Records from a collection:
################

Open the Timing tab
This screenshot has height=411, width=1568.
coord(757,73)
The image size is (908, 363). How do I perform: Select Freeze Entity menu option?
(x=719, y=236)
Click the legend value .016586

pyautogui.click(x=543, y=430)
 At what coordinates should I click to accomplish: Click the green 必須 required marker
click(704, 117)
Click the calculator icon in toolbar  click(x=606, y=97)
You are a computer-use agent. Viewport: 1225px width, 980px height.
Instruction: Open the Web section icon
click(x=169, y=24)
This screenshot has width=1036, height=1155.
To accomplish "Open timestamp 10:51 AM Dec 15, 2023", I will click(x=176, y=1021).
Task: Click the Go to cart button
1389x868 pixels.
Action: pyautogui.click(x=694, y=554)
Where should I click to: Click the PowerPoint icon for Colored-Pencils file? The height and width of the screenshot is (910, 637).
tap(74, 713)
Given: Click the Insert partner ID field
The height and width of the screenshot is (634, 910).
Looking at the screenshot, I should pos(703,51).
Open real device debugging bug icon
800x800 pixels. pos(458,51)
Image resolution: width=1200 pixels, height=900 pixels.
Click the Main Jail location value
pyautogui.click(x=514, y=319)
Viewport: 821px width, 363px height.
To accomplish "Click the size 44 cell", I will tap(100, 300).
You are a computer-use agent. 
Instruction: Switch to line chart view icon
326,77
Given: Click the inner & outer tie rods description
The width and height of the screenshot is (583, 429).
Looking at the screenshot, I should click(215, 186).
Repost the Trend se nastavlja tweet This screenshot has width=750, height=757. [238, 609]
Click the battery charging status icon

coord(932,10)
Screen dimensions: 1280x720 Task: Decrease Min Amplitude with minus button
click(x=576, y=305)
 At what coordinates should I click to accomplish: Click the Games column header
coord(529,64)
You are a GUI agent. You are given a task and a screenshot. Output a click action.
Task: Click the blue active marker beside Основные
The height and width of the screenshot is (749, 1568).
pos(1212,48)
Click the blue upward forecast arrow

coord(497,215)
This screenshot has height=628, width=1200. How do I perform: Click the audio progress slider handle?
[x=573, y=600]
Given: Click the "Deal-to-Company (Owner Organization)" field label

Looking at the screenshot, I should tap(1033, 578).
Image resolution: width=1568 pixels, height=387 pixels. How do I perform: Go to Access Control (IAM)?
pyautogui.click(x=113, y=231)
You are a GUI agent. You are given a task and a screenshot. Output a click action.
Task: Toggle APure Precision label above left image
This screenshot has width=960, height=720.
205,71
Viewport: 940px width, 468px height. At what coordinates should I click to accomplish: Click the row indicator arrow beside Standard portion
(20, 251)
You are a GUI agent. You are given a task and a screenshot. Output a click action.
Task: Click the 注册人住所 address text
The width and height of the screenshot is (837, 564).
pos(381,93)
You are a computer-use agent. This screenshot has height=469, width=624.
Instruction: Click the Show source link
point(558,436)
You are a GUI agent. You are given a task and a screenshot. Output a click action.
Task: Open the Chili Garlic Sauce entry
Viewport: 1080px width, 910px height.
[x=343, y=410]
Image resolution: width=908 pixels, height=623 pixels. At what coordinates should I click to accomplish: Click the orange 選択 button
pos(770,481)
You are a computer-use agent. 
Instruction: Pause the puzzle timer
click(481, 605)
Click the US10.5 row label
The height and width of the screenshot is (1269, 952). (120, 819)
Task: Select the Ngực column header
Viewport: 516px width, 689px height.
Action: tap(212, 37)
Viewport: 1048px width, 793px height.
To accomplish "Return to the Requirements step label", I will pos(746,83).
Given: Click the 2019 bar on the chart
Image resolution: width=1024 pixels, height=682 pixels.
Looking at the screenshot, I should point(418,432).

################

Your answer must be the full set of entries, copied exactly.

### WRITTEN REPLY
Open the Timing tab
This screenshot has height=411, width=1568.
coord(757,73)
The image size is (908, 363). How do I perform: Select Freeze Entity menu option?
(x=719, y=236)
Click the legend value .016586

pyautogui.click(x=543, y=430)
 At what coordinates should I click to accomplish: Click the green 必須 required marker
click(704, 117)
Click the calculator icon in toolbar  click(x=606, y=97)
You are a computer-use agent. Viewport: 1225px width, 980px height.
Instruction: Open the Web section icon
click(x=169, y=24)
This screenshot has width=1036, height=1155.
To accomplish "Open timestamp 10:51 AM Dec 15, 2023", I will click(x=176, y=1021).
Task: Click the Go to cart button
1389x868 pixels.
Action: pyautogui.click(x=694, y=554)
Where should I click to: Click the PowerPoint icon for Colored-Pencils file? The height and width of the screenshot is (910, 637).
tap(74, 713)
Given: Click the Insert partner ID field
The height and width of the screenshot is (634, 910).
Looking at the screenshot, I should pos(703,51).
Open real device debugging bug icon
800x800 pixels. pos(458,51)
Image resolution: width=1200 pixels, height=900 pixels.
Click the Main Jail location value
pyautogui.click(x=514, y=319)
Viewport: 821px width, 363px height.
To accomplish "Click the size 44 cell", I will tap(100, 300).
You are a computer-use agent. 
Instruction: Switch to line chart view icon
326,77
Given: Click the inner & outer tie rods description
The width and height of the screenshot is (583, 429).
Looking at the screenshot, I should click(215, 186).
Repost the Trend se nastavlja tweet This screenshot has width=750, height=757. [238, 609]
Click the battery charging status icon

coord(932,10)
Screen dimensions: 1280x720 Task: Decrease Min Amplitude with minus button
click(x=576, y=305)
 At what coordinates should I click to accomplish: Click the Games column header
coord(529,64)
You are a GUI agent. You are given a task and a screenshot. Output a click action.
Task: Click the blue active marker beside Основные
The height and width of the screenshot is (749, 1568).
pos(1212,48)
Click the blue upward forecast arrow

coord(497,215)
This screenshot has height=628, width=1200. How do I perform: Click the audio progress slider handle?
[x=573, y=600]
Given: Click the "Deal-to-Company (Owner Organization)" field label

Looking at the screenshot, I should tap(1033, 578).
Image resolution: width=1568 pixels, height=387 pixels. How do I perform: Go to Access Control (IAM)?
pyautogui.click(x=113, y=231)
You are a GUI agent. You are given a task and a screenshot. Output a click action.
Task: Toggle APure Precision label above left image
This screenshot has width=960, height=720.
205,71
Viewport: 940px width, 468px height. At what coordinates should I click to accomplish: Click the row indicator arrow beside Standard portion
(20, 251)
You are a GUI agent. You are given a task and a screenshot. Output a click action.
Task: Click the 注册人住所 address text
The width and height of the screenshot is (837, 564).
pos(381,93)
You are a computer-use agent. This screenshot has height=469, width=624.
Instruction: Click the Show source link
point(558,436)
You are a GUI agent. You are given a task and a screenshot. Output a click action.
Task: Open the Chili Garlic Sauce entry
Viewport: 1080px width, 910px height.
[x=343, y=410]
Image resolution: width=908 pixels, height=623 pixels. At what coordinates should I click to accomplish: Click the orange 選択 button
pos(770,481)
You are a computer-use agent. 
Instruction: Pause the puzzle timer
click(481, 605)
Click the US10.5 row label
The height and width of the screenshot is (1269, 952). (120, 819)
Task: Select the Ngực column header
Viewport: 516px width, 689px height.
Action: tap(212, 37)
Viewport: 1048px width, 793px height.
To accomplish "Return to the Requirements step label", I will pos(746,83).
Given: Click the 2019 bar on the chart
Image resolution: width=1024 pixels, height=682 pixels.
Looking at the screenshot, I should point(418,432).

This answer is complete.